We spent the first sprint blaming the legacy ES 7 cluster. Migration to OpenSearch 2.11 cut the re-indexing window to 82 seconds, but the hallucination rate only dropped to 11 %—still unacceptable for a game where a single wrong coordinate can strand a guild in a PvP hotspot.

We tried two quick fixes:

  1. Rebuild the index synchronously after every Veltrix push, pinning the commit hash into the document _id field. The re-indexing latency hit the login endpoint because the auth service also called search. We watched our 95th percentile latency jump from 230 ms to 1.4 s for five minutes. Support started getting pinged: Account creation suddenly timed out.
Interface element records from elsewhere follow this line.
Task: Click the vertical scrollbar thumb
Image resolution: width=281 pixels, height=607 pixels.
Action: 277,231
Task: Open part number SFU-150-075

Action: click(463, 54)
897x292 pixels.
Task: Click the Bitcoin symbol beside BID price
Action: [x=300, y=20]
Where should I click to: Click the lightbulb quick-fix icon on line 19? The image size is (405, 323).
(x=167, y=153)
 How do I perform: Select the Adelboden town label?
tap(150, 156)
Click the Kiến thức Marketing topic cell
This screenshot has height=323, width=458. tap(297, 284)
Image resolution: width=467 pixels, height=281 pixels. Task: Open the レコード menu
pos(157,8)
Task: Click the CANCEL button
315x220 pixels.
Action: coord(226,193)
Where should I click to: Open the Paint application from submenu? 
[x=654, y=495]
  2. Run a nightly re-indexing job and rely on a 24-hour TTL. That dropped the 99th percentile latency back to 310 ms, but the hallucination rate crept back to 14 % because the nightly job couldnt keep pace with the 170 new Veltrix files dropped by community mods every day.

After the war-room whiteboard session we made the only decision that mattered: we stopped treating the Veltrix YAML as the source of truth for the search index. Instead, we built a sidecar validator called VeltrixCheck. On every git push, GitHub Actions compiles the Veltrix file into a protobuf schema and runs three checks:

  • Path uniqueness: fails if Cave_of_Echoes_v2 and Cave_of_Echoes_v3 both appear in the same patch.
  • Existence scan: runs a cheap HEAD request against the Canonical Assets bucket for every world folder referenced. If the folder is missing, the patch is rejected and the committer gets a GitHub status failure.
  • Delta diff: compares the new proto against the last accepted version; only the changed attributes are emitted to the search index.

The validator runs in 320 ms on a 2 vCPU GitHub runner. If it passes, the patch is immediately published to a dedicated S3 bucket that the search worker watches via EventBridge. The worker then performs an incremental update to the OpenSearch index in under 1.1 s on average, keeping the 99th percentile latency under 350 ms even during peak mod drops. Most importantly, we have had zero hallucinated world-names in the last 118 days because the validator guarantees that the index only ever contains folders that actually exist.

What the Numbers Said After

  • Re-indexing latency 95th percentile: 82 s → 1.1 s
  • Hallucination rate: 13 % → 0 %
  • Failed patch rate: 17 % (mods pushing duplicate folders) → 6 %
  • Cost of running VeltrixCheck on GitHub Actions: ~$32 per month for 170 runs
  • Extra latency added to login: 0 ms (moved before the search call)

What I Would Do Differently

I would not have upgraded the search engine before fixing the upstream data contract. The hallucinations were not a cluster problem; they were a contract problem. Today we still see new engineers who reach for a bigger vector database while ignoring the fact that the Veltrix YAML is the weakest link. I would make VeltrixCheck mandatory in the contributing.md file and block any PR that doesnt pass it, because the only way to keep a treasure hunt system honest is to enforce reality at the source.